According to a recent Pew poll, support for universal health care, provided and paid for by the federal government, is higher among American millennials than among older generations. Young Americans seem to believe that socialized medicine is a “cure-all” for health-care ills in the United States, as it ostensibly is elsewhere, such as Canada and Britain.
Unfortunately, there are facts that would appear to put this fantasy to rest by the facts — for instance, the tragic and untimely death of a 20-year-old British woman in her dorm room last March. Victoria Hills, a first-year student, died of an ear infection, after “postpon[ing] visiting her campus general practitioner because her student loan had not come through and she couldn’t afford the prescription.”
There seems to be a myth that all medical care, procedures and drugs are free under a socialized system.

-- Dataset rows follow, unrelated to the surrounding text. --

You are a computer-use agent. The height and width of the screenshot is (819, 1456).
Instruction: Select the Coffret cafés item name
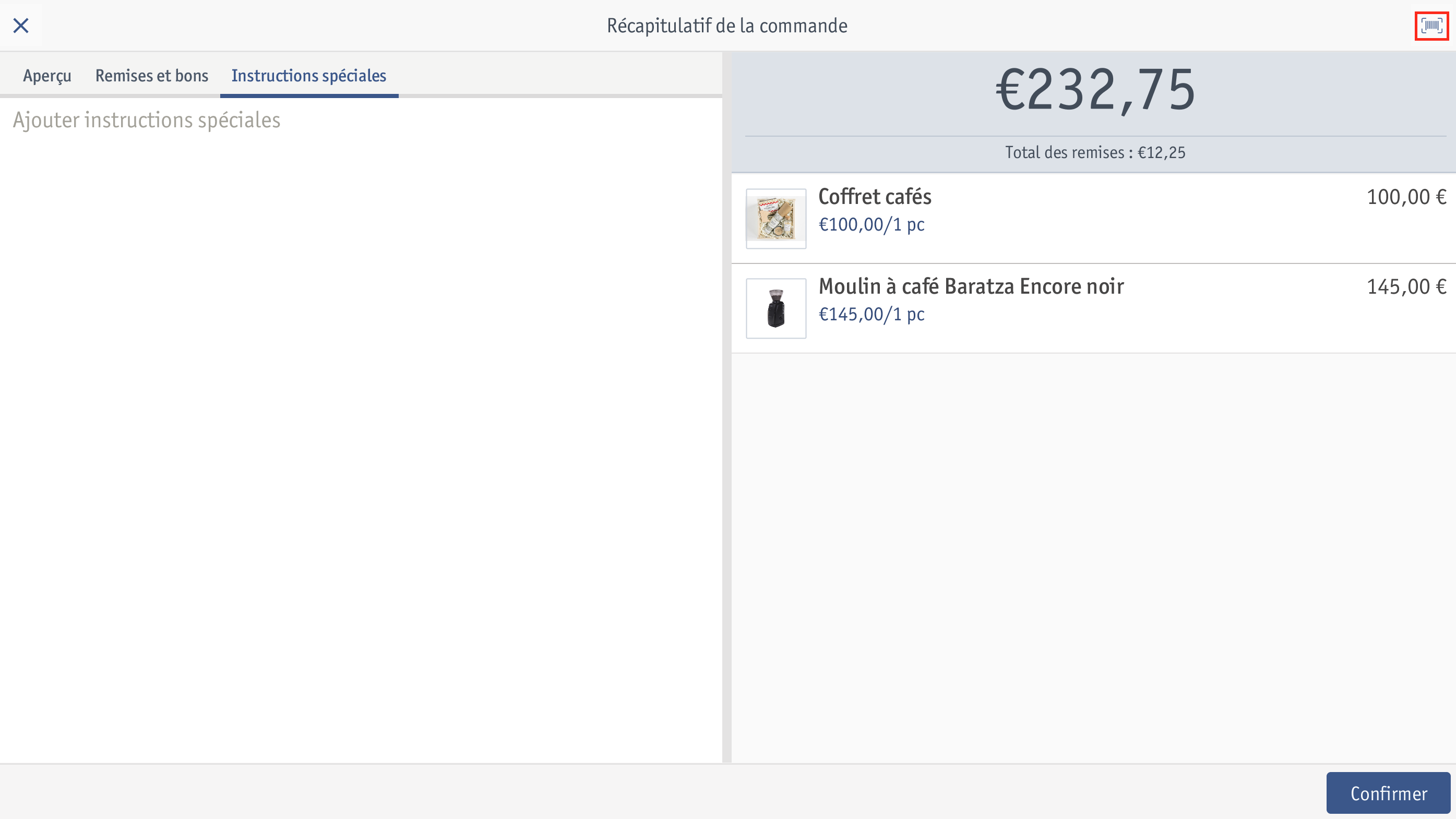[x=875, y=197]
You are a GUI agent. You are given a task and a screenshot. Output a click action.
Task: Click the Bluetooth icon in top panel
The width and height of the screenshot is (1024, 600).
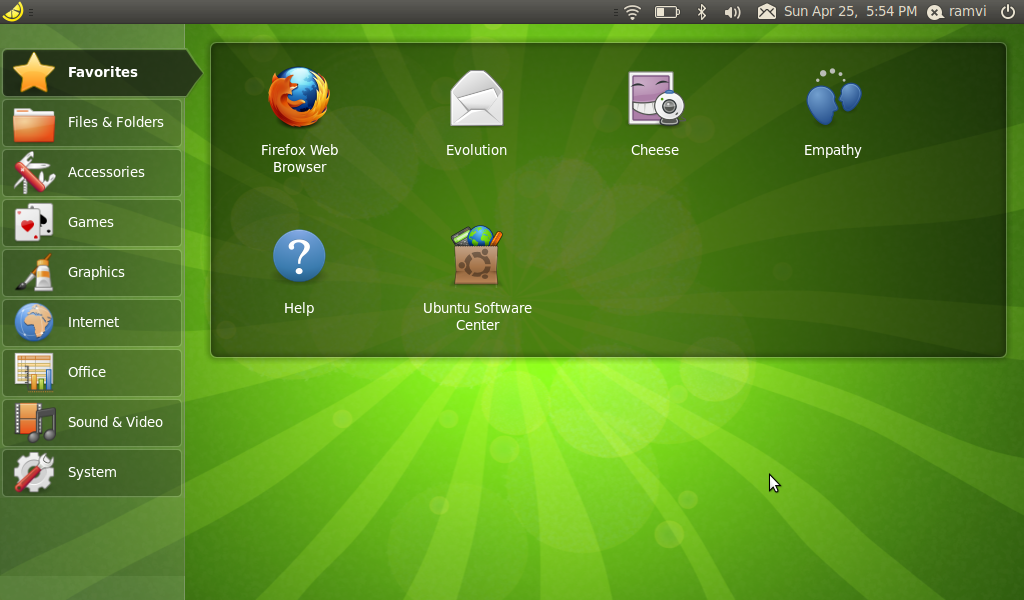[702, 12]
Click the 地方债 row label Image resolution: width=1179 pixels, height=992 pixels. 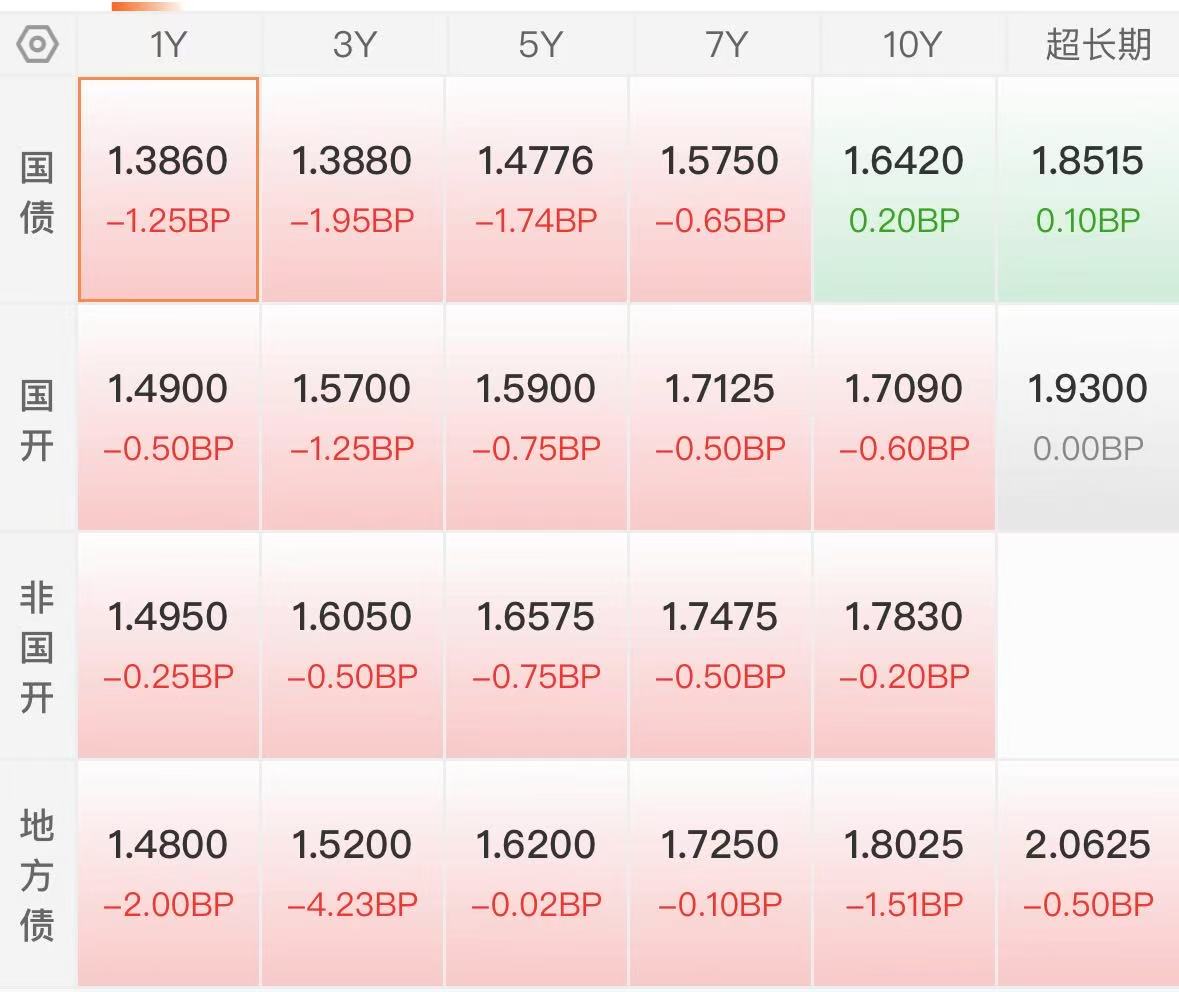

Although Britons do have affordable access to primary-care doctors, and everyone in the UK is covered through high taxes, they are subjected to extensive waiting periods for specialists, surgeries and hospitalization. The fact is that in the West, as the ability of physicians to provide services becomes stretched, many patients die waiting for treatment.
In communist – and former communist — countries, the situation is even worse, as the 2005 award-winning dark comedy, The Death of Mr. Lazarescu, tries to illustrate. The film portrays the medical tribulations of an elderly man in Romania, transported by ambulance from hospital to hospital for an entire night, while doctors at each location refuse to treat him and send him away. By the time he is finally admitted to a fourth hospital, he needs surgery to remove a blood clot from his brain. In a particularly poignant scene, one doctor comments: “They have saved him so he can die from an incurable liver neoplasm.”